Тамар невольно улыбнулась от восхищения, зная, что он говорит правду. Она знала, что он храбр. Поэтому она и заставляла себя дразнить его; он был храбр не менее чем она. И вера его была так же крепка, как и ее.
— Думаю, вы можете это сделать, — сказала она, — другой хозяин приказал бы избить вас. Но он — хороший человек, намного лучше вас, Хьюмилити Браун.
Он не ответил.
— О! — сердито продолжала она. — Он не благодарит Бога за спасение и за то, что он намного лучше тех, кто рисковал своей жизнью, чтобы спасти его. Он — хороший человек, говорю я вам, и если вы посмеете сказать, что вы лучше его, я своими руками высеку вас.
Тамара была разъяренная, страстная, а он спокоен и уверен в себе — и в этом было его преимущество.
— И вам было бы наплевать, если бы я это сделала. — Ее глаза вспыхнули. — Но я могу сделать то, что вам не безразлично, Хьюмилити Браун.
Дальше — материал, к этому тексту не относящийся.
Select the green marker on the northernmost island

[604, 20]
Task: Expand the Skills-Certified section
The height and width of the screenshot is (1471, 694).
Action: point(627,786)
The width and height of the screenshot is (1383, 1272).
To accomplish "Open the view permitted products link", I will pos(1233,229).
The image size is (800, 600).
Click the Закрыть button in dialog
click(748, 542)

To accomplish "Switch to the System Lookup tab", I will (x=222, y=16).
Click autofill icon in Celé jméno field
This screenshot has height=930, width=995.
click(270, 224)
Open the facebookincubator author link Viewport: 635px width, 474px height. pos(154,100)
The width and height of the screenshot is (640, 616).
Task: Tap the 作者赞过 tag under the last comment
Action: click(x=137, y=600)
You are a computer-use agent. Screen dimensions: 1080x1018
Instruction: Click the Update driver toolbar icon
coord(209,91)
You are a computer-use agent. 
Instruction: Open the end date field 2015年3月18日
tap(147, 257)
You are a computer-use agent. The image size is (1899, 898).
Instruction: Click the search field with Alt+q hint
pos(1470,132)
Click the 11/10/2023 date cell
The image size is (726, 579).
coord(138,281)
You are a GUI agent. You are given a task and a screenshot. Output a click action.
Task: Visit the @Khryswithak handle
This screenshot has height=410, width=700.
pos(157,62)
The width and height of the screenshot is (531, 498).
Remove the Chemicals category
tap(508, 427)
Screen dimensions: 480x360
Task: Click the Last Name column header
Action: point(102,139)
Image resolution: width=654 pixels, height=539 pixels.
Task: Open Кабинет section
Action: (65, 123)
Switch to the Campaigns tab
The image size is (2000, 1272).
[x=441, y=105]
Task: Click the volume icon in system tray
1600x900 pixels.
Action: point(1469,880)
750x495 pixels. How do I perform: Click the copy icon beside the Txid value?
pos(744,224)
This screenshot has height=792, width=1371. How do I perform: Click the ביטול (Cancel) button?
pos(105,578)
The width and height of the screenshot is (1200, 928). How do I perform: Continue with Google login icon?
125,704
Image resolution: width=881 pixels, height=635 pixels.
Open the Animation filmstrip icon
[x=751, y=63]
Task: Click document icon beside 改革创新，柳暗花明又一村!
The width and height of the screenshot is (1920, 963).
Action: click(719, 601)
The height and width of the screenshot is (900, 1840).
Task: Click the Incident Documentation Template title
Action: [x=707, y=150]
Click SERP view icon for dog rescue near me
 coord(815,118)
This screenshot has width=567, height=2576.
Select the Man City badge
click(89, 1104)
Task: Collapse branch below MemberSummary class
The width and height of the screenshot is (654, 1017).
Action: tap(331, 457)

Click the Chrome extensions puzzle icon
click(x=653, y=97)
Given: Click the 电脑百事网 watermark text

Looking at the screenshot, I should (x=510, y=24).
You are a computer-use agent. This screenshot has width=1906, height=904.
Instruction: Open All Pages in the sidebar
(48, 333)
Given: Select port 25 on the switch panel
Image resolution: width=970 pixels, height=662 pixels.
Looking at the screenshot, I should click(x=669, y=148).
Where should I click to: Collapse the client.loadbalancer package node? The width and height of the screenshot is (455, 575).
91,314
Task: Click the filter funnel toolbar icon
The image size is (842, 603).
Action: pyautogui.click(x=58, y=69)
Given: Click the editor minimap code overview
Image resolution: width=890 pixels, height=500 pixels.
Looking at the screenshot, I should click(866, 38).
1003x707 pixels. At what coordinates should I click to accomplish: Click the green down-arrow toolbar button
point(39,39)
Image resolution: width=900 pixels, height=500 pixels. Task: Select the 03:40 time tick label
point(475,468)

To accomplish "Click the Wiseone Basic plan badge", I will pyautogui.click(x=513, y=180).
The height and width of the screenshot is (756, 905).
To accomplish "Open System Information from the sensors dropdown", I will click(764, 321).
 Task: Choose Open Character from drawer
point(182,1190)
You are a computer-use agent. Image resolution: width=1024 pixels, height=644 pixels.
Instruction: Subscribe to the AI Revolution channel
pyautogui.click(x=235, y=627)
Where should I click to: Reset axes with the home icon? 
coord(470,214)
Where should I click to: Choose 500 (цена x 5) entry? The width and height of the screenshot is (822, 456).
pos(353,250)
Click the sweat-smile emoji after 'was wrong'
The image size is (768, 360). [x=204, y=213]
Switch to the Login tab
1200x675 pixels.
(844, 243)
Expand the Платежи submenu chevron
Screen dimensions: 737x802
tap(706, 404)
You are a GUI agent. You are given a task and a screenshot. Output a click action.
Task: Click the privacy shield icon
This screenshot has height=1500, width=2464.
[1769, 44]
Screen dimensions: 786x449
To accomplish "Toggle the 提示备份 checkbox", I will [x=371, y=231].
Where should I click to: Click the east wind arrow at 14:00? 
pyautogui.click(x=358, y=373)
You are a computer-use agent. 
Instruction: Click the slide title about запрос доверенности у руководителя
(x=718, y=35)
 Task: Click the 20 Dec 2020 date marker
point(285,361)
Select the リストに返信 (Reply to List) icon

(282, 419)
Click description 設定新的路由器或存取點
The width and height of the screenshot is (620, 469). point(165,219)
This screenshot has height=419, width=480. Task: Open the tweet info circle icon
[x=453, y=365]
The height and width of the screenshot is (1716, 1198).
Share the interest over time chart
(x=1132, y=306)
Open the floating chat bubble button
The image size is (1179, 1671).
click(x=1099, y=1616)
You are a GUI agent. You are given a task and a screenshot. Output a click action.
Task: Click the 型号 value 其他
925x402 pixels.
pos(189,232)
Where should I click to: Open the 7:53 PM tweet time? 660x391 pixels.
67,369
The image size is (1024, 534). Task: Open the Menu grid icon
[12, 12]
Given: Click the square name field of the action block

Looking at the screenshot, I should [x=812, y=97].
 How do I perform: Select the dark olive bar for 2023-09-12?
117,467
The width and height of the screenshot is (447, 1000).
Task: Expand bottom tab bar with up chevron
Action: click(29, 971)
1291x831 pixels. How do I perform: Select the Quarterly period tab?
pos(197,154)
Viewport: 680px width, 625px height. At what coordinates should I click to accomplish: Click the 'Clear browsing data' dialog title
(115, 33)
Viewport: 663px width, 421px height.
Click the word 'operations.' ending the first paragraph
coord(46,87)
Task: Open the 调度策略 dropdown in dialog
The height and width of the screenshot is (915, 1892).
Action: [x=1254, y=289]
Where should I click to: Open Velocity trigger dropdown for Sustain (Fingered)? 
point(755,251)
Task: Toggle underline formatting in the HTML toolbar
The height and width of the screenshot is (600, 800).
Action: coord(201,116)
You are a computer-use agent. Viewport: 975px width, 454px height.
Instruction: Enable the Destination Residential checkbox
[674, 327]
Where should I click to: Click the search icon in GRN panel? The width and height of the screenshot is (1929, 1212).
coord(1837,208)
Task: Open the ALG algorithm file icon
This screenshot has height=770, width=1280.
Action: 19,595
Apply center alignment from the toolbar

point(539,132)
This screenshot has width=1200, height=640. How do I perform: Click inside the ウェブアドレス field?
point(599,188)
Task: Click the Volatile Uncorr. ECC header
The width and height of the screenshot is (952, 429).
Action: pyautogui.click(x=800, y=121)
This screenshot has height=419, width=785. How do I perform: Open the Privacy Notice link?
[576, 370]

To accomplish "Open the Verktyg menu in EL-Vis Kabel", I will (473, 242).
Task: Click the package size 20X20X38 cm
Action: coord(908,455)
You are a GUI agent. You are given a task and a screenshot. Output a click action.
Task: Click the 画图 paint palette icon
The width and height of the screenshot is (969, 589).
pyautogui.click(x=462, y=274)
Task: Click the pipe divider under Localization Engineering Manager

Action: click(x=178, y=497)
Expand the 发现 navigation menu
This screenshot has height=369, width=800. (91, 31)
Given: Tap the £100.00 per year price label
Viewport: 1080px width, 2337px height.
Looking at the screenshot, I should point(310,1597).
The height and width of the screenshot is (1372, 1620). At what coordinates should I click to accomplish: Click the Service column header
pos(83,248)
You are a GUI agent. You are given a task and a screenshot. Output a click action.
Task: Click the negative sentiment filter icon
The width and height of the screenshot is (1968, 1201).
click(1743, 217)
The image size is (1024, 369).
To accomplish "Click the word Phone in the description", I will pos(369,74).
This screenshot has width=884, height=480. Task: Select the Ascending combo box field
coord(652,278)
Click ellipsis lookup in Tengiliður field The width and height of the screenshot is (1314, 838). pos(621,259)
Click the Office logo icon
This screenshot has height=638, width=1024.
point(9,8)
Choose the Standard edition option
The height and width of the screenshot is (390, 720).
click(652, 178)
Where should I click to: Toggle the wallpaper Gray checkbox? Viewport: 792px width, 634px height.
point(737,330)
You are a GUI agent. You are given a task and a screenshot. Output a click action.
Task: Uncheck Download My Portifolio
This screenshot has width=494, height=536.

Вы — трус. Вы боитесь взглянуть на меня. Я могу увлечь вас с собой на вечные муки. Вы считаете меня красивой. Ваш язык может отрицать это, но ваши глаза — нет. Если я захочу, то могу доказать вам, что вы грешный человек, Хьюмилити Браун. Ведь вы слышали про то, кто мой настоящий отец? Это правда, я — дочь сатаны.
И она со смехом убежала в дом, а потом позвала Аннис в свою комнату и велела одеть себя, чтобы идти на бал.
Тамар знала, что Аннис, твердившая, что она в этот вечер была еще красивее, чем всегда, была права.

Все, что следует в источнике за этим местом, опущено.